* WHAT YOU NEED TO DO
1. Reproduce part of the passage on four-day school weeks, beginning at the words "In the past" and stopping after the words "this learning schedule?".
2. Answer these questions from the passage on four-day school weeks:
(a) How many school districts in Colorado operate on the four-day system?
(b) In which areas of the U.S. are many of the participating school systems located?
(c) Which school does the passage ask about shifting to this schedule?

* EXTRACT TO READ
In the past several years, many school districts throughout the nation have shifted towards four-day school weeks, causing conversation about whether all schools should be operating on the four-day system. Hundreds of school systems, many in the western and rural areas of the U.S, have been active participants in the system and even 116 school districts throughout Colorado operate with this system. Many districts use this schedule as a way to save costs, create teacher advantages for positions and recruitment, and motivate students to attend school more frequently. However, others have questioned the effect four-day weeks have on students and their learning as the pandemic continues to display the effects on students missing significant amounts of learning time. Are four-day school weeks reliable for learning and should Doherty High School shift to this learning schedule?

* LISTED RECORDS
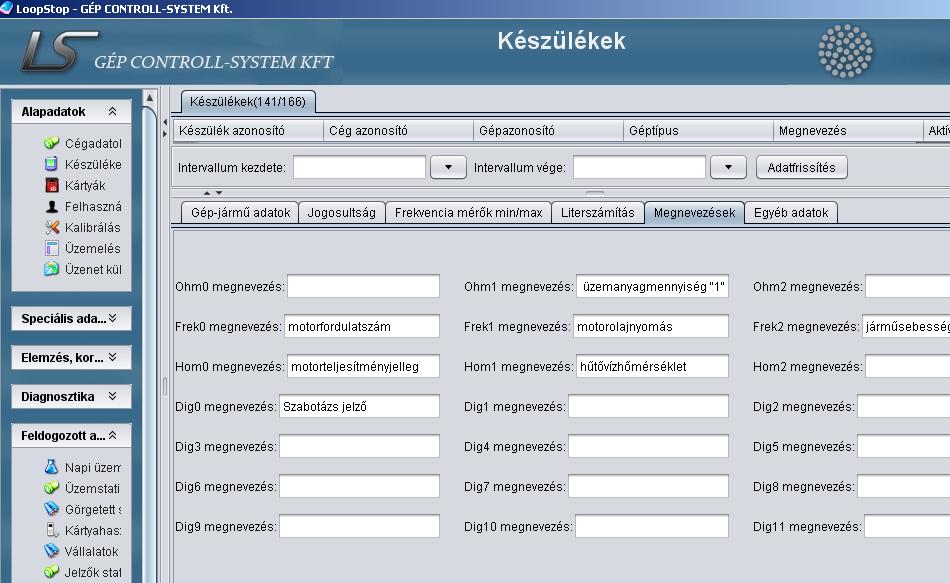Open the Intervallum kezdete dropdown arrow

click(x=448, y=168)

* * *

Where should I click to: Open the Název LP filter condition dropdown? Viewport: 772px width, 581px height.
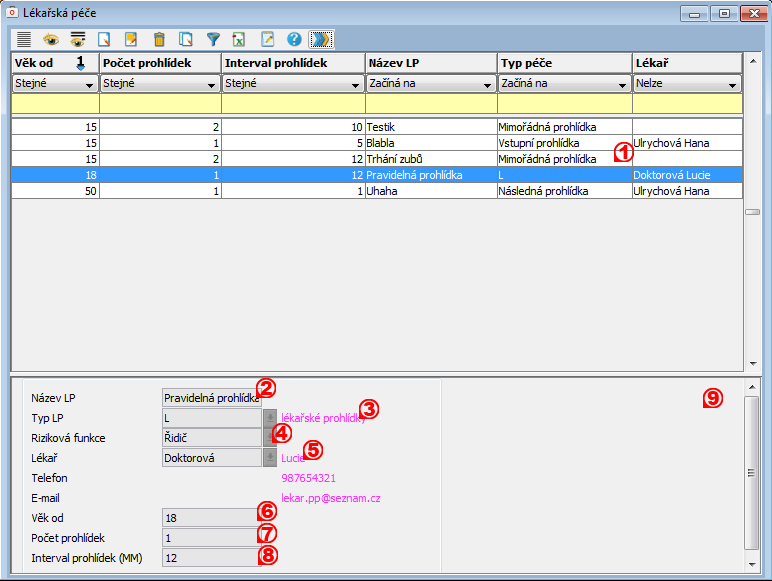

...

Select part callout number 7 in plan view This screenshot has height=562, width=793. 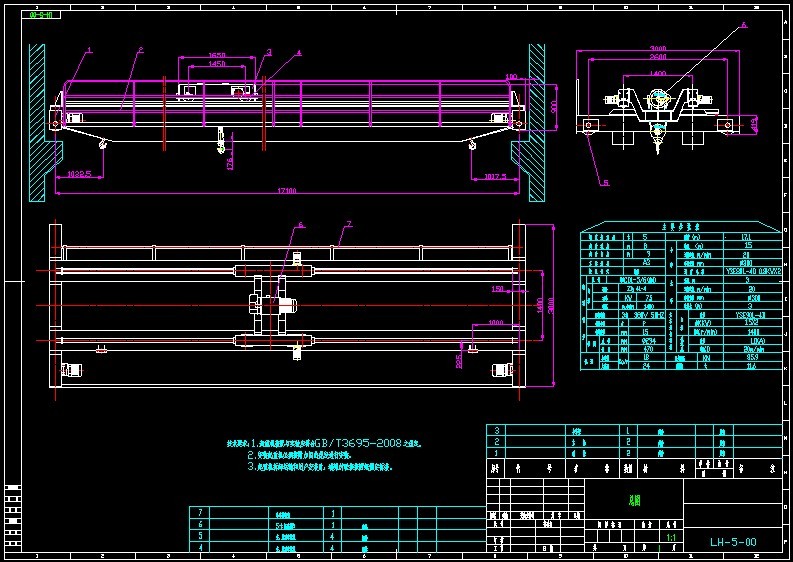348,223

* RESPONSES PER TASK
1.
In the past several years, many school districts throughout the nation have shifted towards four-day school weeks, causing conversation about whether all schools should be operating on the four-day system. Hundreds of school systems, many in the western and rural areas of the U.S, have been active participants in the system and even 116 school districts throughout Colorado operate with this system. Many districts use this schedule as a way to save costs, create teacher advantages for positions and recruitment, and motivate students to attend school more frequently. However, others have questioned the effect four-day weeks have on students and their learning as the pandemic continues to display the effects on students missing significant amounts of learning time. Are four-day school weeks reliable for learning and should Doherty High School shift to this learning schedule?

2.
(a) 116
(b) The western and rural areas
(c) Doherty High School